One sensor has 18 million photosites; the other has another SIX MILLION photosites...that means 33% MORE photosites than the 18MP Canon sensor. When it comes to being able to protect the highlights, and then LIFT the dark areas in software...the Sony sensors blow away Canon's outdated sensor technology. Stating that the way I juust did realllly rankles a lot of Canon users, and they start making claims about how, "One can make good pictures with anything!"  True to a point, but when the chips hit the fan, and you need to rescue a BLACK frame from an accidental or deliberate under-exposure, the Sony sensors come up looking pretty good...the 'other' sensors fill up with noise and patterned banding.

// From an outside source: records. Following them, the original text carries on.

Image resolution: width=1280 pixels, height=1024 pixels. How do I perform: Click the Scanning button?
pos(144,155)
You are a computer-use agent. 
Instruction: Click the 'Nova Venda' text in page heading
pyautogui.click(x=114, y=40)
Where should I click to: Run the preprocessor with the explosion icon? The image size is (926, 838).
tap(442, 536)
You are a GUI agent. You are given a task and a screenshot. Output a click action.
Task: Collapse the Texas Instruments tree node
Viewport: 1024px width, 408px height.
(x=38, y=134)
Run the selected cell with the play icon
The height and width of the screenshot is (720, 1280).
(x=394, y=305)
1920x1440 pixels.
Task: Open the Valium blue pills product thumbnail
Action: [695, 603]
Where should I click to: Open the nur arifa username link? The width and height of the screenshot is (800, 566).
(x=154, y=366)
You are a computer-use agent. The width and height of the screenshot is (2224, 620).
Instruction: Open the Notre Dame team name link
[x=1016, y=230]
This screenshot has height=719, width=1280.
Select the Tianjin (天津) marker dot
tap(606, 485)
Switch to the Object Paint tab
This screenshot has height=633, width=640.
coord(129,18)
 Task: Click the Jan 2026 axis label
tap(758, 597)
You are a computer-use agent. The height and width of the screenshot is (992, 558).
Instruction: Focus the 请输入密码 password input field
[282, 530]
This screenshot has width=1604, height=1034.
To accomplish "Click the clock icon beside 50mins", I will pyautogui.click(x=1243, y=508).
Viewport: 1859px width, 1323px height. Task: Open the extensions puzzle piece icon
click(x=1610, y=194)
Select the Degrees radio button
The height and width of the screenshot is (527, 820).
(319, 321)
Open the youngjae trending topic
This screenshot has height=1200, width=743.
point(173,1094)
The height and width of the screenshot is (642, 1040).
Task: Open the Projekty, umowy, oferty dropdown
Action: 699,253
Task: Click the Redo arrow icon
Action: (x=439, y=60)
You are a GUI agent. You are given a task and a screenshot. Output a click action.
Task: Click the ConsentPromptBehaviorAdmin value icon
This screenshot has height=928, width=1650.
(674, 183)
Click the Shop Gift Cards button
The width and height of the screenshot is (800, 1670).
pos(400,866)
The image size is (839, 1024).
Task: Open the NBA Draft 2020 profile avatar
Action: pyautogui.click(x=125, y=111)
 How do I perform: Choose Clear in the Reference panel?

I like Boone's Farm wine...but there **is** better wine. Both will get you drunk, however.


----------



## Emart0420 (Feb 17, 2017)

Hah. You guys made this easy for me. Goin with the Nikon D3400. I understand that the stuff I'll be doing I could do with a canon but I don't want old stuff. Thanks for the help!


----------



## PhOtoSITIVE (Feb 17, 2017)

Sounds like you made your decision but I went with the Nikon 3400 and wouldn't go back!


----------



## greybeard (Feb 17, 2017)

Emart0420 said:


> Hah. You guys made this easy for me. Goin with the Nikon D3400. I understand that the stuff I'll be doing I could do with a canon but I don't want old stuff. Thanks for the help!


Yea, the retailer is trying to unload  stock that is probably about to be replaced with a newer model.  From *everything* I've read, the Nikon 3300-3400 is the best entry-level dSLR going.


----------



## DarkShadow (Feb 17, 2017)

The Nikon D3400 has the latest in sensor technology In the entry model and with expeed 4 processing you will get better IQ  for all around shooting including low light with cleaner files over the older canon T6. I use to have the D3300 and the image quality was fantastic even with a cheap 18-55 kit lens.What a helluva sensor that punches way past it's price tag so image's from the D3400 should  be no different maybe even better then the D3300.


----------



## Derrel (Feb 17, 2017)

I am 100% positive that the D3400 performs VERY well with the new 70-300mm f/4.5~6.3 AF-P VR lens; please note, this is the AF-P focusing lens, not the over 10 years old 70-300 AF-S model with VR. Thom Hogan recently tested the new,low-cost 70-300 lens on the D3400, and the focusing of this ***NEW*** lens he rates up there with that of say a 70-200mm f/2.8 lens when shot on the D3400. Check his web pages for details on the 70-300 AF-P lens, and his D3400 review.


----------



## Solarflare (Feb 17, 2017)

Definitely not D3400 ... its worse than the predecessor D3300. All it got is WiFi and that sucks with Nikon anyway. Otherwise they crippled that thing.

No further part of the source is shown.